Senate Judiciary Committee

  • April 11, 2013
    Humor

    by John Schachter

    If “fracking” is one of the buzzwords in the energy policy world these days then “court fracking” might become a new legal catchphrase.

    Court fracking: (noun) the insertion of blatant politics into the judicial system to extract seats on the nation’s second most important court (i.e., the D.C. Circuit) eliminating one and dispersing others to dilute the potential impact of progressive jurists.

    Unlike President Franklin Roosevelt’s ill-fated court-packing scheme of 1937, this fracking plan comes from Senate Judiciary Committee Ranking Member Charles Grassley (R-Iowa). During yesterday’s hearing on the nomination of Sri Srinivasan to the Court of Appeals for the D.C. Circuit, Sen. Grassley announced that he was introducing legislation to reduce the number of seats on the D.C. Circuit – often called the nation’s second most important court – from 11 to eight. Two of the seats would be moved to other circuit courts while one would be eliminated completely.

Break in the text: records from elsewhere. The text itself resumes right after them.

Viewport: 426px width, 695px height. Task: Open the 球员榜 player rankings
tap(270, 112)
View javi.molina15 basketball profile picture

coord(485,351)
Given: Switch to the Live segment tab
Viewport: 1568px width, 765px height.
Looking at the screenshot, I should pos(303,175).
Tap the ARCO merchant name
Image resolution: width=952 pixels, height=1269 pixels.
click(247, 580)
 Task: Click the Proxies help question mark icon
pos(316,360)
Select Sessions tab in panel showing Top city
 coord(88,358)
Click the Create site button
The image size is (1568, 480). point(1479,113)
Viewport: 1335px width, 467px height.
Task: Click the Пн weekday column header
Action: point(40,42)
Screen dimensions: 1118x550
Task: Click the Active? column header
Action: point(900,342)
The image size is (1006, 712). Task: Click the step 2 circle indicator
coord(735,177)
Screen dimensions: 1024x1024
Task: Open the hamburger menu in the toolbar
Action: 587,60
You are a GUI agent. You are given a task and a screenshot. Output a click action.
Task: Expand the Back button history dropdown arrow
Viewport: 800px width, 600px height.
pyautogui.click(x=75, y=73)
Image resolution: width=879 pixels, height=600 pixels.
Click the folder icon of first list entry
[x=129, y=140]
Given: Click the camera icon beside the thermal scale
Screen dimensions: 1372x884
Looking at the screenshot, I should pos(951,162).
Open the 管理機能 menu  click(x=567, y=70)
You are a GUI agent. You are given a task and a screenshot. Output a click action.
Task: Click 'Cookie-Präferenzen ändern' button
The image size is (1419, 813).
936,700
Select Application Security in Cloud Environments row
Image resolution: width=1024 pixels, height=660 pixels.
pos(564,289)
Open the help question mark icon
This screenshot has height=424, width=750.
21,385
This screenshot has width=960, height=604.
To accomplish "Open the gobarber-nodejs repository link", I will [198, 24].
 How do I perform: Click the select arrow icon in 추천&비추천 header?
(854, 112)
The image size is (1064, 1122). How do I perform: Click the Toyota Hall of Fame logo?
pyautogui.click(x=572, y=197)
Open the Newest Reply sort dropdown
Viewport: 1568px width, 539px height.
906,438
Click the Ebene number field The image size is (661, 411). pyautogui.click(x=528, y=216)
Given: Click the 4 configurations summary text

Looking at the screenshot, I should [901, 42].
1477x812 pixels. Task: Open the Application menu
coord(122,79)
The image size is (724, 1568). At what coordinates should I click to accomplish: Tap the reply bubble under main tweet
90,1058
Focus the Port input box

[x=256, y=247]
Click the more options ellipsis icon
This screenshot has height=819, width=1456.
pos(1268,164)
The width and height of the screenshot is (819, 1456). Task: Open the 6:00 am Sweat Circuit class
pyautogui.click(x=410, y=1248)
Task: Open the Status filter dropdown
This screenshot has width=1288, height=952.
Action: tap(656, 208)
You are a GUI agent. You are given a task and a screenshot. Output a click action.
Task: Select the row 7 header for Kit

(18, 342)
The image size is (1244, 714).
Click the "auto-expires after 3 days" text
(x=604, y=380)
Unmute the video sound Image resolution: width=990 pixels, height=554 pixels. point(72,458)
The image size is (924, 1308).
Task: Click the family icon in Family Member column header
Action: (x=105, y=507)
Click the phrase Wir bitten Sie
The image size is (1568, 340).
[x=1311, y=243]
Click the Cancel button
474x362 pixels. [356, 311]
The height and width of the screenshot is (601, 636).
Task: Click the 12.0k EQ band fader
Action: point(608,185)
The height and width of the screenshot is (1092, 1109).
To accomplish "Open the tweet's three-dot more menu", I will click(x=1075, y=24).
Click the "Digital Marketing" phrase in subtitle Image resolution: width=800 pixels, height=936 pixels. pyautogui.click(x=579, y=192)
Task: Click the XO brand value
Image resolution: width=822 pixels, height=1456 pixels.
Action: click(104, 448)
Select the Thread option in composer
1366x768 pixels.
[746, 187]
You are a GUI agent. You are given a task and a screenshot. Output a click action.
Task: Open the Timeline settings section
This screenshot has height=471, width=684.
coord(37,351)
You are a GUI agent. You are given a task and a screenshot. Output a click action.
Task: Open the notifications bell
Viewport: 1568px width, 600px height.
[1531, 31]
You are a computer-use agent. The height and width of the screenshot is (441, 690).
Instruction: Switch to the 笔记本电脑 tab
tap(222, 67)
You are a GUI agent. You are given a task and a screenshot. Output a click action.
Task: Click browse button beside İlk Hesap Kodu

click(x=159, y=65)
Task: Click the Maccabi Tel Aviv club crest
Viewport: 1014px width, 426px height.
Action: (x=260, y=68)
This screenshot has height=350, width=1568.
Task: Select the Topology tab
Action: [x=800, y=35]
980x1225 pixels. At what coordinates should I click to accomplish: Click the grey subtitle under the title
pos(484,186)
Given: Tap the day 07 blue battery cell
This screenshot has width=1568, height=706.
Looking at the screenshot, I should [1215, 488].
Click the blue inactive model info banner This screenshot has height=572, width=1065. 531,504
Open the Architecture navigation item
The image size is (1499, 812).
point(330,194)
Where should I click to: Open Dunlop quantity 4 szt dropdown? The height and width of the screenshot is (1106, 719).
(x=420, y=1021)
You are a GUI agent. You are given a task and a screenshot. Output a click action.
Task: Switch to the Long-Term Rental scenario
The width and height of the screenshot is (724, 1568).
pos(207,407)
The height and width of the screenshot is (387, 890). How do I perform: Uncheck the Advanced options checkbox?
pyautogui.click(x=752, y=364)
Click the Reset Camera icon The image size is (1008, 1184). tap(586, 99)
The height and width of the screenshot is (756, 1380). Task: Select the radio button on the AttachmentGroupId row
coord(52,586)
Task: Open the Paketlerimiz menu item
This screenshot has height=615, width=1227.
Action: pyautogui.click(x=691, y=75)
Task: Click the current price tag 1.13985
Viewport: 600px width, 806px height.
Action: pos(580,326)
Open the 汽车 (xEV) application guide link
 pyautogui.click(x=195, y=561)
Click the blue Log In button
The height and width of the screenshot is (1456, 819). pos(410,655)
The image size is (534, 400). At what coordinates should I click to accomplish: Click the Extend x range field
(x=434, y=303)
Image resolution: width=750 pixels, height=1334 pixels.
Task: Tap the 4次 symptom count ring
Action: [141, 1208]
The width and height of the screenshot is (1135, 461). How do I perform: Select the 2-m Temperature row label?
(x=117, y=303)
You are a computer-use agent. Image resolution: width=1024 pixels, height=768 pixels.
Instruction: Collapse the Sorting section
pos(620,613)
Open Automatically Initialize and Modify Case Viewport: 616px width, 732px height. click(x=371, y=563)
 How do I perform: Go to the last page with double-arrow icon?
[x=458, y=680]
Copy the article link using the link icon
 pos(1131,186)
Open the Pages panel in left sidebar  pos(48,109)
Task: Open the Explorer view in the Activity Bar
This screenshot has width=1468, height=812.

    Today just seven of the 11 seats are occupied, although President Obama has now nominated two people for seats – the first of whom Republicans successfully filibustered over the course of three years! Caitlin Halligan in 2010, 2011 and again just last month saw her path to the court blocked by Republicans who apparently feared the presence of more progressive brilliant thinkers on a court currently composed of four Republican appointees and three Democratic ones. And, for good measure, Republicans also blocked a vote on Goodwin Liu in 2010 and 2011 for a seat on the U.S. Court of Appeals for the Ninth Circuit.

    Few objective court watchers could challenge Halligan or Liu on serious substantive grounds. Ideology is another matter. While Republican critics portrayed Liu as a rogue activist, his year and a half on the California Supreme Court since his failed federal nomination reveal him to be a brilliant, well-respected and impartial jurist. Halligan had strong support from some the nations’ leading legal minds – including former officials from the Reagan and George W. Bush administrations – yet Republicans characterized her as a virulent anti-gun activist rather than the esteemed legal thinker she has proven to be.

  • March 20, 2013

    by Jeremy Leaming

    While the Obama administration has justifiably been knocked for its secretive and deadly use of Reaper and Predator drones to kill suspected terrorists overseas, the private and public use of drones here at home is in need of some serious discussion say groups and individuals concerned about eroding privacy rights.

    During a Senate Judiciary Committee hearing today a law professor and Amie Stepanovich of the Electronic Privacy Information Center (epic.org) urged lawmakers to revamp the nation’s privacy laws to ensure that public and private use of drones do not shred what privacy rights we have left.

    Ryan Calo, assistant professor of law at the University of Washington School of Law, told the committee that citizens have good reason to be concerned about the increasing use of drones for an array of purposes. During his testimony, Calo reiterated the need for the nation to update laws to protect privacy – technology is fast outpacing laws protecting privacy.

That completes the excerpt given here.